How to Graduate High School Early
Graduating high school is fairly uncommon in the U.S. It seems most students don’t consider it, and those who do sometimes don’t know how to graduate high school early. Perhaps you are reading this article because you want to graduate early and get a head start on college. Maybe you want to take up an interesting internship offer. Whatever the reason, you should know that it will take a lot of planning on your part.
Luckily, we’re here to help you out! This guide will give you all the information you need to know about graduating high school early. Most importantly, we include a step-by-step outline on how to do it!
What does it mean to graduate high school early?
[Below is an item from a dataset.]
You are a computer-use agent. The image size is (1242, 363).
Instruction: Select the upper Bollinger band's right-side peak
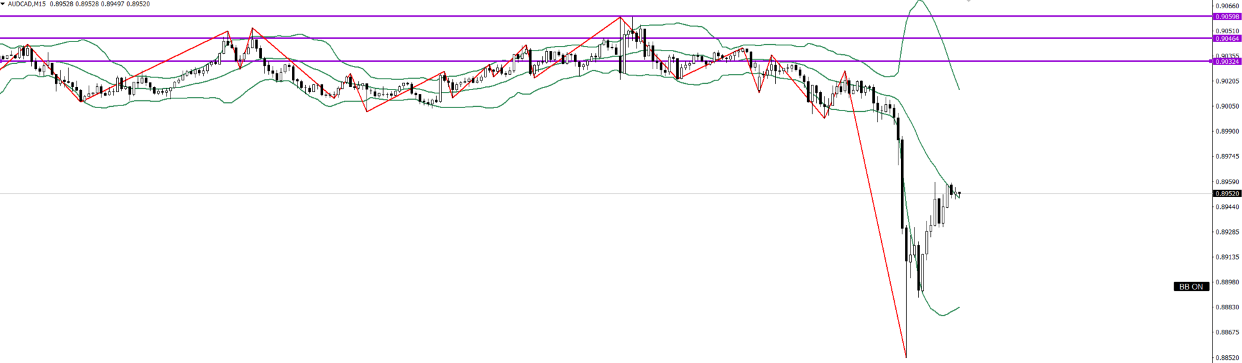[920, 1]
Graduating high school early means exactly what it sounds like – that you’re graduating before completing the typical four years of high school. This is usually done within three or three-and-a-half years. Completing high school any earlier than this is nearly impossible for students unless they are homeschooled or attend a non-traditional school.
While students have a variety of reasons for wanting to graduate high school early, there are a few most common reasons. Let’s get into them!
Common reasons for graduating high school early
Each student’s specific reason for wanting to graduate high school early will differ. The reasons can most often be boiled down to reasons related to one’s career, academic plans, opportunities, or personal reasons. Let’s get into some of the most common reasons students graduate early.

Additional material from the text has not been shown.